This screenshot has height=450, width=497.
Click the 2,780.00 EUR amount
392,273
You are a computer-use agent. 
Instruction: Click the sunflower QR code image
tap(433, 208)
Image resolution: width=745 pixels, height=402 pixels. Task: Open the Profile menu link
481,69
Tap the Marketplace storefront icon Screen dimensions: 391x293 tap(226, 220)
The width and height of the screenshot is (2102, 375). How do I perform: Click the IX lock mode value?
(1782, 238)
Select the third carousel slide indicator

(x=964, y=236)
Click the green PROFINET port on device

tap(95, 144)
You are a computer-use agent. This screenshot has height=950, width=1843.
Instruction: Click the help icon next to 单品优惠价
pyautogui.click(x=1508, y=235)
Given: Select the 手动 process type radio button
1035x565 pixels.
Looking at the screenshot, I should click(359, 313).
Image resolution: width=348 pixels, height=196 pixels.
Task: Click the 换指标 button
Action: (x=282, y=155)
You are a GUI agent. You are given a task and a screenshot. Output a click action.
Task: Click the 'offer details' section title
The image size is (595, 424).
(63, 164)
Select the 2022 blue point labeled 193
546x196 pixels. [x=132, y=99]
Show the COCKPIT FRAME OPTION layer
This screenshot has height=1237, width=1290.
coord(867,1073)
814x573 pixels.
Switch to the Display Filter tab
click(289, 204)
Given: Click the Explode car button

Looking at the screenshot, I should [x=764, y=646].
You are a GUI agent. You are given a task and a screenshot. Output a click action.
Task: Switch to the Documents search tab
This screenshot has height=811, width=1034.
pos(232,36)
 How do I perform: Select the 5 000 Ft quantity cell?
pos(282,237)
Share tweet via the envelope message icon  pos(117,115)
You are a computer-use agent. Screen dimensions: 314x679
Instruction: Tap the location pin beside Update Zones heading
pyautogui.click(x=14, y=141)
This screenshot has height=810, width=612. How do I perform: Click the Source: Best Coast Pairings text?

§ **ACTIVITY**
Each line above must be printed exactly as it appears.

§ **RESPONSE TO THE TASK**
This screenshot has height=450, width=497.
Click the 2,780.00 EUR amount
392,273
You are a computer-use agent. 
Instruction: Click the sunflower QR code image
tap(433, 208)
Image resolution: width=745 pixels, height=402 pixels. Task: Open the Profile menu link
481,69
Tap the Marketplace storefront icon Screen dimensions: 391x293 tap(226, 220)
The width and height of the screenshot is (2102, 375). How do I perform: Click the IX lock mode value?
(1782, 238)
Select the third carousel slide indicator

(x=964, y=236)
Click the green PROFINET port on device

tap(95, 144)
You are a computer-use agent. This screenshot has height=950, width=1843.
Instruction: Click the help icon next to 单品优惠价
pyautogui.click(x=1508, y=235)
Given: Select the 手动 process type radio button
1035x565 pixels.
Looking at the screenshot, I should click(359, 313).
Image resolution: width=348 pixels, height=196 pixels.
Task: Click the 换指标 button
Action: (x=282, y=155)
You are a GUI agent. You are given a task and a screenshot. Output a click action.
Task: Click the 'offer details' section title
The image size is (595, 424).
(63, 164)
Select the 2022 blue point labeled 193
546x196 pixels. [x=132, y=99]
Show the COCKPIT FRAME OPTION layer
This screenshot has height=1237, width=1290.
coord(867,1073)
814x573 pixels.
Switch to the Display Filter tab
click(289, 204)
Given: Click the Explode car button

Looking at the screenshot, I should [x=764, y=646].
You are a GUI agent. You are given a task and a screenshot. Output a click action.
Task: Switch to the Documents search tab
This screenshot has height=811, width=1034.
pos(232,36)
 How do I perform: Select the 5 000 Ft quantity cell?
pos(282,237)
Share tweet via the envelope message icon  pos(117,115)
You are a computer-use agent. Screen dimensions: 314x679
Instruction: Tap the location pin beside Update Zones heading
pyautogui.click(x=14, y=141)
This screenshot has height=810, width=612. How do I perform: Click the Source: Best Coast Pairings text?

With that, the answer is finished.